§ Your objective
Lines with "more": copy each one from the listing below.

§ Dataset extract
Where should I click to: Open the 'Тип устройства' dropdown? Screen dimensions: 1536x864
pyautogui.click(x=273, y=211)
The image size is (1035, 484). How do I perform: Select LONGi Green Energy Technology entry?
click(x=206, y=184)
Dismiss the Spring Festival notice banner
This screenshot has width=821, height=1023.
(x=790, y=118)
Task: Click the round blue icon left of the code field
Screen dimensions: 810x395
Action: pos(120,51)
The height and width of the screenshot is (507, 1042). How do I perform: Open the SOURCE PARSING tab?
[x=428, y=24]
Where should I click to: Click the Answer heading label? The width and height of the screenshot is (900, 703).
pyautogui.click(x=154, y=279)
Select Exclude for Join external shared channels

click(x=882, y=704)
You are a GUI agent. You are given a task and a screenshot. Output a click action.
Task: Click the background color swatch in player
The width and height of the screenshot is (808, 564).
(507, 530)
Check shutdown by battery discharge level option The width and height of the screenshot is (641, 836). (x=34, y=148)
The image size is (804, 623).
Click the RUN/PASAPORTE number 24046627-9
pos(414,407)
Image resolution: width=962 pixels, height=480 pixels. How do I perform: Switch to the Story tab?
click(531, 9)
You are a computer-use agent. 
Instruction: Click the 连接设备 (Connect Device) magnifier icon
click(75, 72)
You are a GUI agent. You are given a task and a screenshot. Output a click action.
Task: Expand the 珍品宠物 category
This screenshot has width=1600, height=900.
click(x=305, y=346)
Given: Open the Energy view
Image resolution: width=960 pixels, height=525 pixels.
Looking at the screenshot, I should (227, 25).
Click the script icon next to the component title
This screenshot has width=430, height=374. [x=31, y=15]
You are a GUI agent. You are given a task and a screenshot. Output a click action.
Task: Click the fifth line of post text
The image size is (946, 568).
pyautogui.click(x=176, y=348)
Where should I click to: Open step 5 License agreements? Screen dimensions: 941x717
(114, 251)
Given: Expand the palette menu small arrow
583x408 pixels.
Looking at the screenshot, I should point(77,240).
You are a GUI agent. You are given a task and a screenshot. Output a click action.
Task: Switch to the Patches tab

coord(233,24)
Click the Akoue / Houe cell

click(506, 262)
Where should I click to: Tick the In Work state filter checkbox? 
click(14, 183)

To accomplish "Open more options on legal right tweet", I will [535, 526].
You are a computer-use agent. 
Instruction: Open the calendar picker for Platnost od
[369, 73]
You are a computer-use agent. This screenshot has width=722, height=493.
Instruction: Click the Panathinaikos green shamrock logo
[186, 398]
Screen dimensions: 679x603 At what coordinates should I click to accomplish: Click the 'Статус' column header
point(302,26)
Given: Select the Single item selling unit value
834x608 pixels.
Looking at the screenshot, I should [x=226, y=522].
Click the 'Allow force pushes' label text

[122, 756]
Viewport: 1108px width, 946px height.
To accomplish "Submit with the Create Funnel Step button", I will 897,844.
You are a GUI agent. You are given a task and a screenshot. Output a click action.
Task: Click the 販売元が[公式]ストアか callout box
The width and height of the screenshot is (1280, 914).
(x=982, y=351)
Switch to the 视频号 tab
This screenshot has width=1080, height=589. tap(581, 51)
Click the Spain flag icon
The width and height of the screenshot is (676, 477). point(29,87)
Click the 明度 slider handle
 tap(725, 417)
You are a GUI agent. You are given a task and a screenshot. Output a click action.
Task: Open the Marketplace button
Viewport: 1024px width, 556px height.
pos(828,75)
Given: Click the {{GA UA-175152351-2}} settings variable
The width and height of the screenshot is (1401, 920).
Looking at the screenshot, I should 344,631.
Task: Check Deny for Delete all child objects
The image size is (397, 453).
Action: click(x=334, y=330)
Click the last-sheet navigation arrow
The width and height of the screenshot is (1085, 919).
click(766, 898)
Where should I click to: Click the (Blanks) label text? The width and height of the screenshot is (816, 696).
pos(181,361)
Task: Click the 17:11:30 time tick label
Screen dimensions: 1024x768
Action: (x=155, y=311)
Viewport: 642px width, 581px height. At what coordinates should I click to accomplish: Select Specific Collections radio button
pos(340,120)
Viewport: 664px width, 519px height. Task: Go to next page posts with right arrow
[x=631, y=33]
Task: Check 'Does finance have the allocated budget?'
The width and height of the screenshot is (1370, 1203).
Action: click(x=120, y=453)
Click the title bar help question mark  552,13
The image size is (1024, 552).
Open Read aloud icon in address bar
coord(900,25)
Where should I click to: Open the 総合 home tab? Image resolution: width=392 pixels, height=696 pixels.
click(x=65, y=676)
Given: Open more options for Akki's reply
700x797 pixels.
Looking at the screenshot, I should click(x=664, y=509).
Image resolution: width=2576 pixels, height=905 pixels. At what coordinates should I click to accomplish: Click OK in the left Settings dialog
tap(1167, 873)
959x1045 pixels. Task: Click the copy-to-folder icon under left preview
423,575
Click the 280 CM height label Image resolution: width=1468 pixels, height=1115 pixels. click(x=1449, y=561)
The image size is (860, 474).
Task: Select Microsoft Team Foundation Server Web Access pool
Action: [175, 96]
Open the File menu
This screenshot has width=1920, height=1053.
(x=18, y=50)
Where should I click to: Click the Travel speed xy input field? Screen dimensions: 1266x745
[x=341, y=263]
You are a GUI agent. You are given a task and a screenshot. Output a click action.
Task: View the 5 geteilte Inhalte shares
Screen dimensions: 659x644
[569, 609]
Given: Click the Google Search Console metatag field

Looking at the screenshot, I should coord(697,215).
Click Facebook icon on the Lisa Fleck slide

§ Solution to the exercise
To accomplish "Open more options on legal right tweet", I will [535, 526].
Given: Open more options for Akki's reply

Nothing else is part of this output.